Blog

What 1,400 B2B SaaS Sales Calls Reveal About Discovery and Demo

A guest analysis by Nils Brosch, B2B SaaS sales trainer (Benelux & DACH)

TL;DR

I have manually scored more than 1,400 discovery and demo calls across European B2B SaaS teams over seven years, against the same 22-criterion rubric every time. The pattern is consistent and uncomfortable. Reps are good at the parts of a call that feel like conversation, and bad at the parts that require commercial discipline. 75% of calls score zero on business impact. Only 23% of reps reach impact at all, only 26% try to shift the buyer's vision, and fewer than 10% do both. The demo does not rescue the deal. It inherits the discovery problem and makes it visible. This is not a training-content gap. It is a knowledge and management gap, and it is fixable.

Neil Rackham published SPIN Selling in 1988. That is nearly four decades of the sales world agreeing on one thing: the quality of your discovery determines the quality of your pipeline. Every major methodology since, from MEDDIC to Command of the Message, is a variation on that theme. You have almost certainly trained your team on some version of it.

So here is the question that bothered me enough to build a dataset around it. If everyone agrees discovery matters, why do so few teams actually do it well?

To answer that, I did something most sales benchmarks skip. I did not run a survey. I did not ask reps to self-report. I sat down and scored the actual recordings. Over seven years (2019 to 2026), across multiple European B2B SaaS teams, I assessed more than 1,400 discovery and demo calls against a fixed rubric of 22 criteria, each scored yes, somewhat, or no. Every individual data point is anonymised. What follows is what the calls actually contain, not what anyone thinks they contain.

This is the part of the 2026 Discovery & Demo Benchmark I find most worth talking about: the gap between the methodology everyone owns and the behaviour almost no one executes.

The report at a glance: 1,400+ scored calls, 7 years of data, 75% of calls score zero on business impact, 22 criteria per call.

The 75% problem: reps find the pain, then stop

Here is the single number that should stop a sales leader scrolling.

75% of B2B SaaS discovery calls score zero on business impact. Not partial. Not weak. Zero.

Business impact, in my rubric, means the rep establishes what the problem actually costs the buyer in real terms.

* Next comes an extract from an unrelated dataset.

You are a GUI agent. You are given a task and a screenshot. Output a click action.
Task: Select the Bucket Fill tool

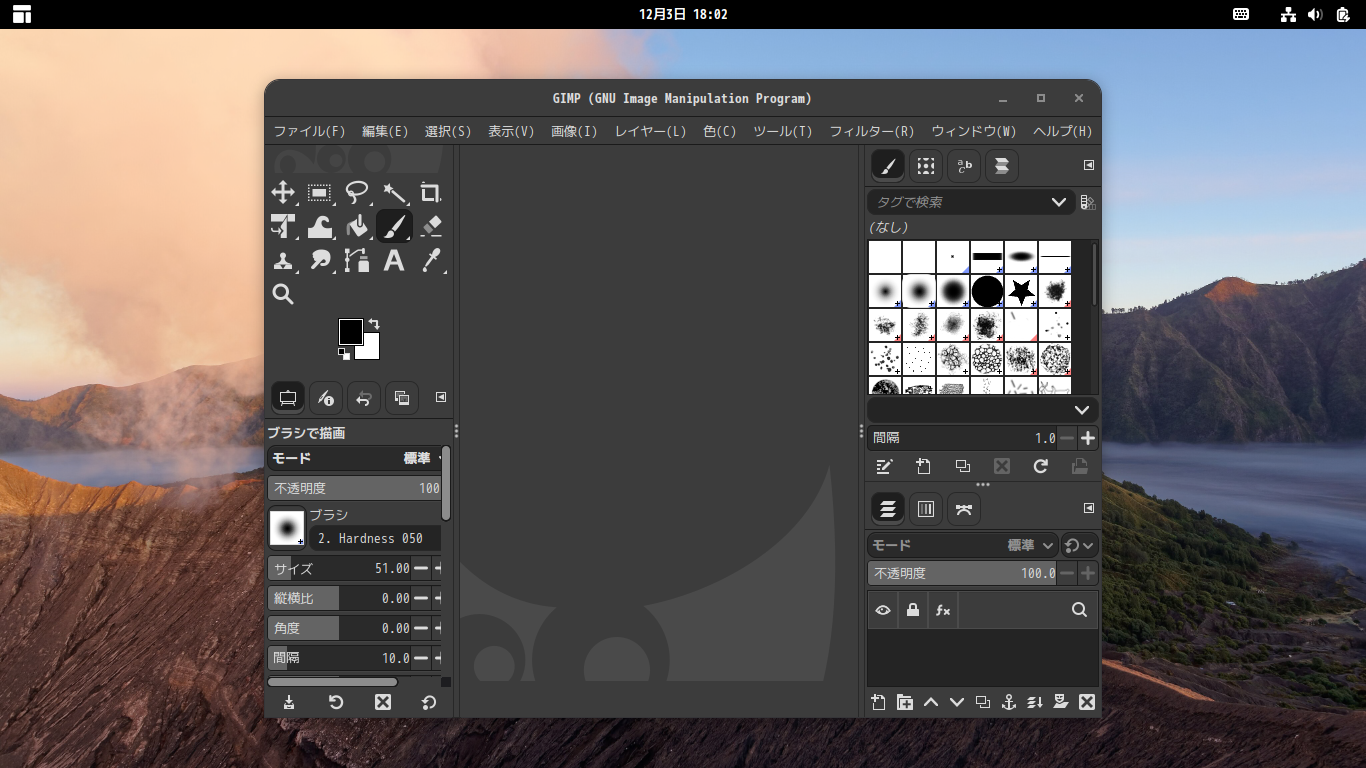pyautogui.click(x=357, y=227)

Wasted hours, lost candidates, leaked revenue, the price of doing nothing for another quarter. It is the difference between "yes, that's annoying" and "that's costing us roughly €40k a quarter." Across the dataset, business impact averages 0.23 on a 0-to-1 scale, the lowest-scoring discovery criterion of all.

Reps are not lazy. They find the pain. Pain exploration is one of the stronger discovery criteria in the data. What they do not do is quantify it. They hear a problem, nod, validate it, and move on to the next question on their mental checklist.

Think of a doctor who listens carefully to your symptoms, agrees they sound unpleasant, and then never tells you what happens if you leave them untreated. You would not feel any urgency to book the surgery. You would go home and see if it clears up on its own. That is exactly what a buyer does after a discovery call with no impact: nothing.

Without impact, there is no cost of inaction. Without a cost of inaction, there is no urgency. Without urgency, there is no business case. You are not qualifying a deal at that point. You are hoping one forms on its own.

One-dimensional discovery: why your reps sound like every other vendor

The impact gap is a symptom of a deeper habit I call one-dimensional discovery.

One-dimensional discovery is the act of extracting information the buyer already has. Two-dimensional discovery adds something the buyer did not walk in with: a new consequence, a pattern from a similar company, a question they were not expecting.

One-dimensional discovery feels productive. The rep asks good questions, the buyer answers, the notes fill up. But every single thing learned is something the buyer already knew about their own situation. And here is the problem with that: every other vendor in the deal is collecting the exact same information. You all walk away with the same notes, which means the buyer evaluates all of you against the same requirements they had before any of you showed up.

You have made yourself comparable. And comparable means competing on price.

The data shows how rare the alternative is. Watch what happens as you move from one skill to the next:

  • 23% of reps reach genuine impact discovery
  • 26% attempt to shape or change the buyer's vision (scored as the "User Story / New Information" criterion, averaging just 26)
  • Fewer than 10% do both in the same call

That last number is the whole game. Fewer than one in ten reps both quantify the cost of the problem and introduce a new lens on it. If your team is in that 10%, you are not competing on the same axis as everyone else. You set the axis.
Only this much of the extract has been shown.